One of the most notable religious reformers of the ancient world, the Egyptian pharaoh Akhenaton attempted to reshape his country’s religious traditions in a radical effort to stamp out old beliefs in favor of a new religion organized around a single sun god, Aton. Akhenaton, who ascended to the Egyptian throne in about 1350 BC, was the son of the pharaoh Amenhotep III, who had ruled Egypt for about thirty-seven years. The young king was originally named Amenhotep IV, but changed his name after creating the new religion in the fourth year of his rule.

Prior to Akhenaton, Egyptians had worshipped a centuries old pantheon of gods, including Osiris, the god of fertility, and Horus, the god of war. After rejecting the older gods, Akhenaton banned the worship of the traditional deities and ordered the destruction of many old temples.

Although Akhenaton seems to have been sincerely devoted to his new creed, the monarch’s new religion also had important political implications. By removing the Egyptian priesthood from its traditional role as interlocutors between men and the gods and declaring that he alone could communicate with Aton, the king weakened the clergy’s power and strengthened his own authority. To consolidate his rule, he even built an entirely new city in the desert, Akhetaten, and moved the Egyptian capital there from its old home in Thebes.

However, the general population never fully embraced Atonism during the king’s seventeen-year reign. After the pharaoh’s death, the child pharaoh Tutankhaten bowed to pressure from the priesthood to restore the old gods and move the capital back to Thebes. Within a few years, the Egyptians had rejected Atonism completely and moved to obliterate all vestiges of the iconoclastic pharaoh. However, Akhenaton is considered an innovator, and the religion he created is often viewed as an intellectual ancestor of the monotheistic faiths.
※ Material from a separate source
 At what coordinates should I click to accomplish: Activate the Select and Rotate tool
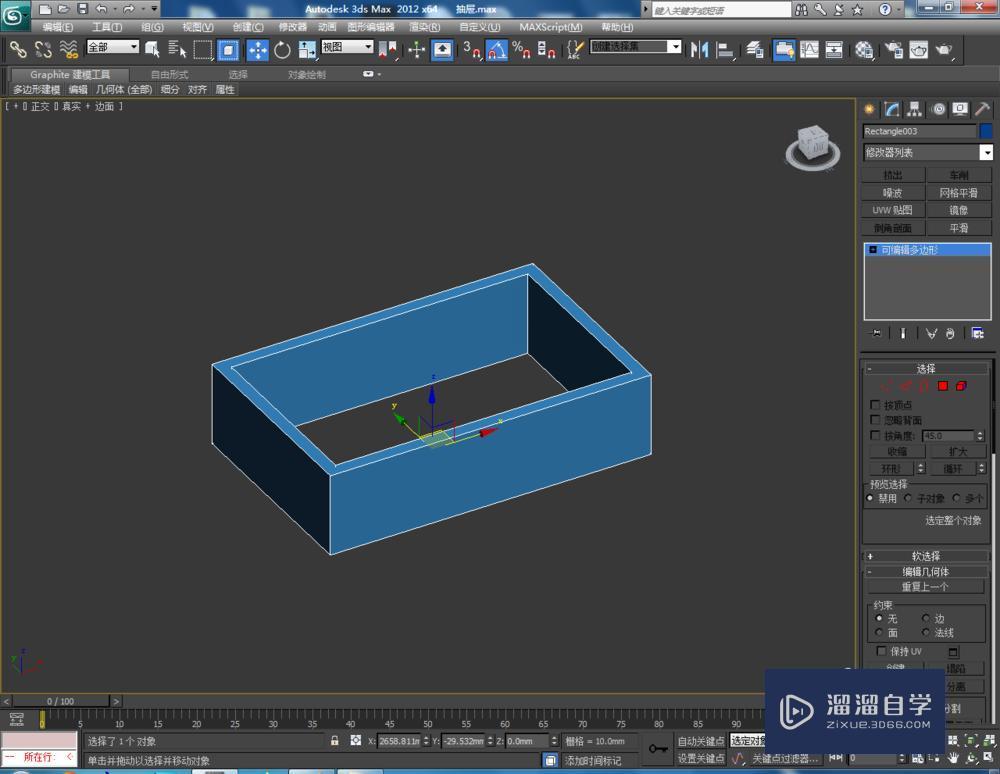284,47
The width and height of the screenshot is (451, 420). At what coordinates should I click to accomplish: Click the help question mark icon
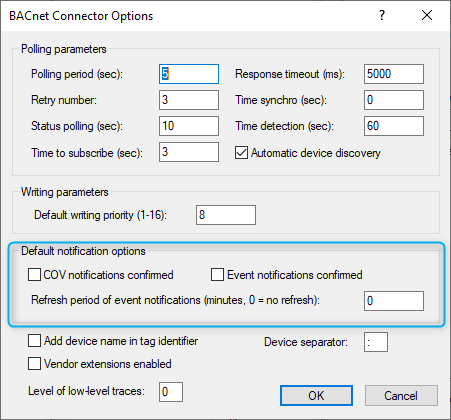point(382,15)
  1. Akhenaton wished to be portrayed in artworks as having a short torso and long arms, neck, and head. This unusual representation has led some modern scholars to suggest that Akhenaton may have suffered from a rare genetic malady called Marfan syndrome.
  2. The new capital city’s name, Akhetaton, meant “Horizon of Aton.”
  3. After abandoning Atonism, the boy king Tutankhaten also abandoned his name, which meant “Living Image of Aton.” In its place he adopted the name by which he is now more widely known: Tutankhamen.